Set problem —
Copy each of the entries below word for word, keeping every line in its original order.

Records supplied —
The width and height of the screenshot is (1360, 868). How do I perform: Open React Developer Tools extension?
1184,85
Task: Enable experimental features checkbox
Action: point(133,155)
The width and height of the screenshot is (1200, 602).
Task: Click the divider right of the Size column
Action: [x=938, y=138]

Answer to the problem —
The width and height of the screenshot is (1360, 868). How do I perform: Open React Developer Tools extension?
1184,85
Task: Enable experimental features checkbox
Action: point(133,155)
The width and height of the screenshot is (1200, 602).
Task: Click the divider right of the Size column
Action: [x=938, y=138]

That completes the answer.